Medical Optimization for Hernia Repair

Monday, May 20, 2019

Sean Watters, MD, FACS

Close-up indoor scene of two adults exercising with dumbbells in a gym. In the foreground, an older adult with short gray hair and a beard holds a black dumbbell in each hand, lifting them upward toward the shoulders in a controlled arm curl motion. The person wears a short-sleeve blue athletic shirt and sits or stands next to a padded workout bench. Slightly behind and to the right, another adult with short light hair performs the same movement with smaller dumbbells, wearing a sleeveless pink athletic top. The gym environment includes exercise equipment, metal framing, and bright overhead lights that cast even illumination across the space, with a shallow depth of field keeping the foreground subject in sharper focus while the background appears softly blurred.

Managing Hernia Risk is a Team Sport

As hernia surgeons, our perspective on hernia repair is often quite simple: the patient has a hole in their abdominal wall, and we must fix that hole. How each of us goes about performing the repair, in contrast, is often complex and heavily debated among surgeons.

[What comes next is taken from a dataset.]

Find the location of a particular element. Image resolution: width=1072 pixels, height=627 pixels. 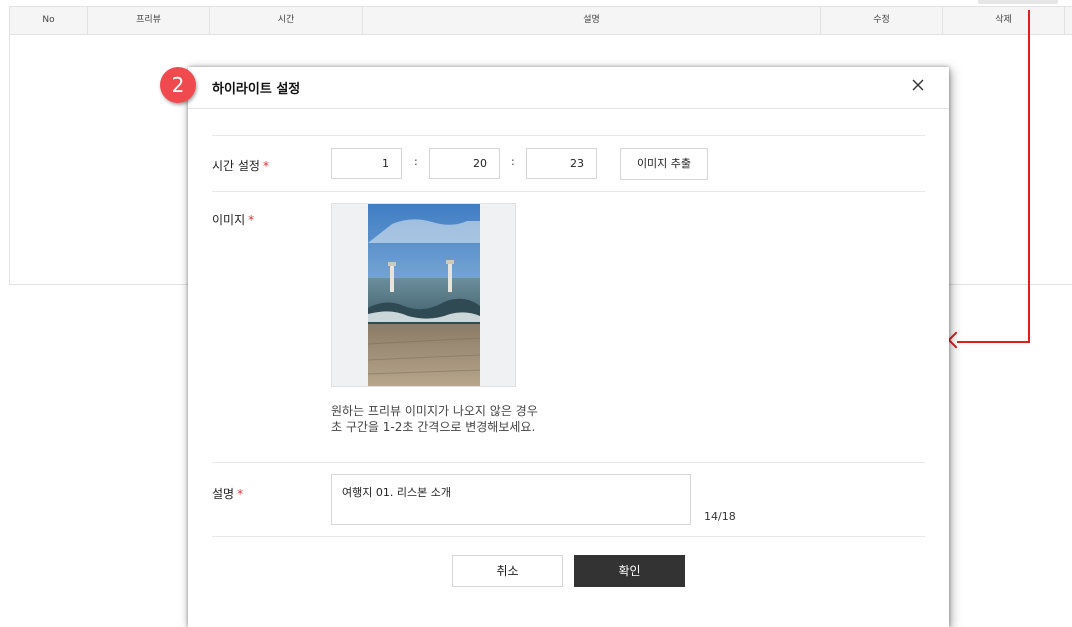

time-setting-label: 시간 설정 * is located at coordinates (240, 166).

What is not debated, on the other hand, is how critical the basic factors affecting healing are to the long-term success of any hernia repair.

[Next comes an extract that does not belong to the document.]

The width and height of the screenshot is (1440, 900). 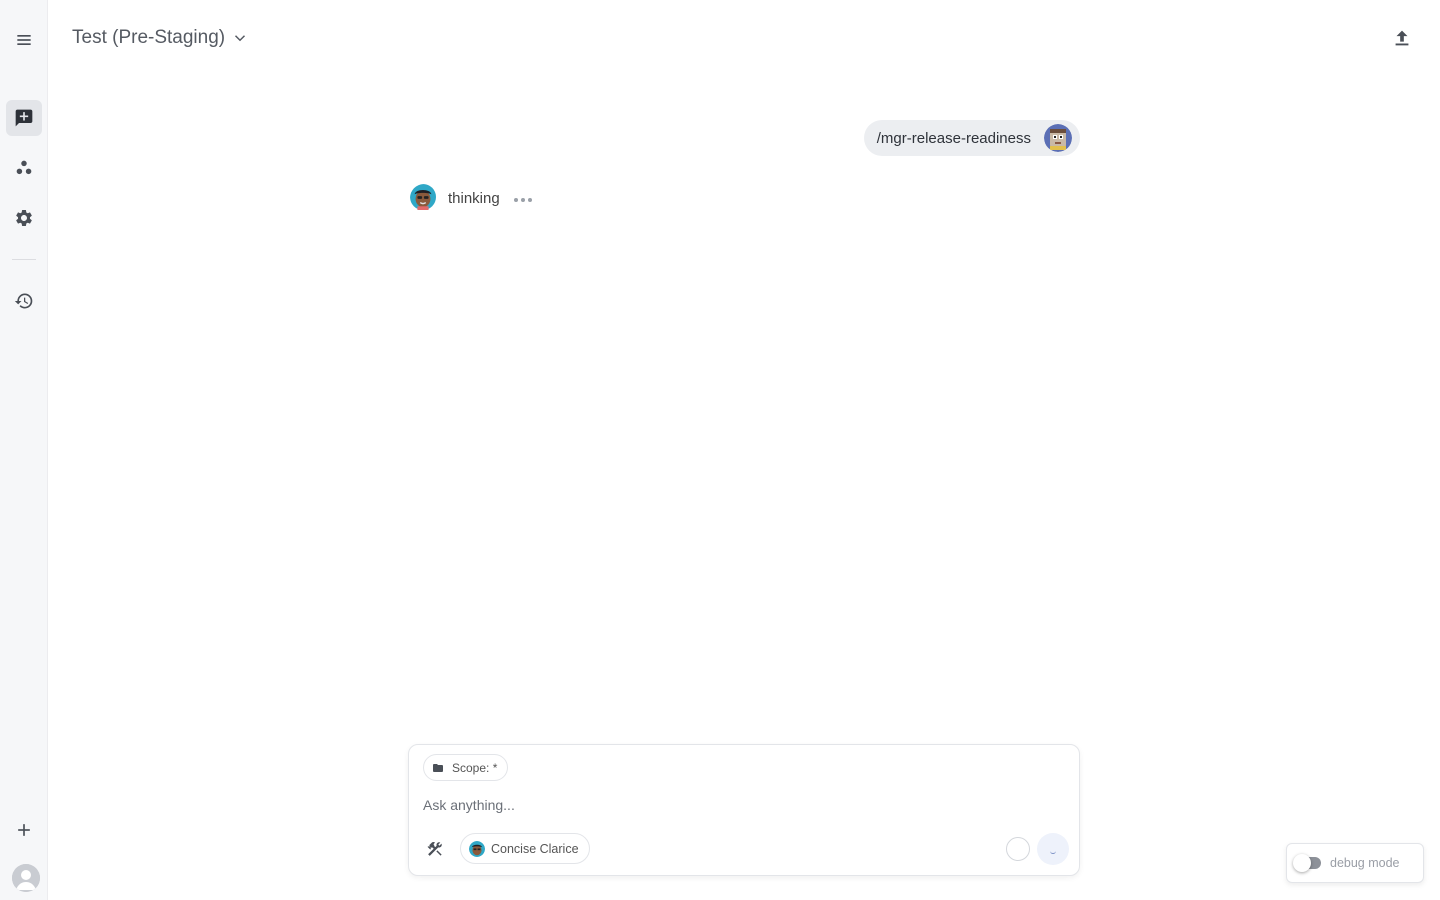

Smoking, diabetes, obesity, and malnutrition are no doubt critical factors that can negatively impact many illnesses. When it comes to the modern management of hernias, however, the negative effects of those specific co-morbidities are even more intensely magnified. Success of repair and avoidance of complications hinges on the body’s ability to quickly and effectively establish collagen deposition and incorporate the light-weight mesh utilized for the majority of today’s repairs.

Elevated glucose inhibits fibroblast migration and propagates a sustained inflammatory state; one cigarette alone reduces the cutaneous blood supply by 40 percent; and obesity complicates all aspects of care, as we all know very well.

Putting this into clinical context, using a well validated pre-operative ventral hernia risk calculator (the Carolinas Equation for Determining Associated Risk or CeDAR), a patient who has a Hb A1c >7.3, BMI of 38, and is an active smoker has an associated 33 percent risk of wound complication from surgery. If they quit smoking, this risk decreases to 21 percent. If their BMI drops just 3 points to 35, the risk is almost cut in half to 17 percent.

Knowing these risk factors, we are responsible for informing our patients and proactively working with them prior to surgical intervention to mitigate individual risk and establish the optimal physiologic environment possible for success.

It is no secret that modifiable risk factors such as these are often the most difficult and time-consuming issues to treat in any physician’s office, which is why it is critical that surgeons work hand-in-hand with medical providers to set realistic and attainable goals with our patients.

It is not uncommon that consultation for a hernia initiates the creation of individualized goals in weight loss, smoking cessation, and/or tighter glucose control. When addressed in a team approach, these goals have led to long-term durable surgical and medical health success.

Patients invest their confidence in us to bring the most advanced medical and surgical care available to their ailments. We now have the luxury of solid evidence supporting the idea that the best investment we can make as physicians and surgeons is back into the health of our patients prior to surgery.

I take pride in The Oregon Clinic’s collaborative model of care provided to our patients with hernias. Every day, I see how thoughtful preoperative optimization coupled with advanced surgical techniques can pave the way to exceptional patient outcomes.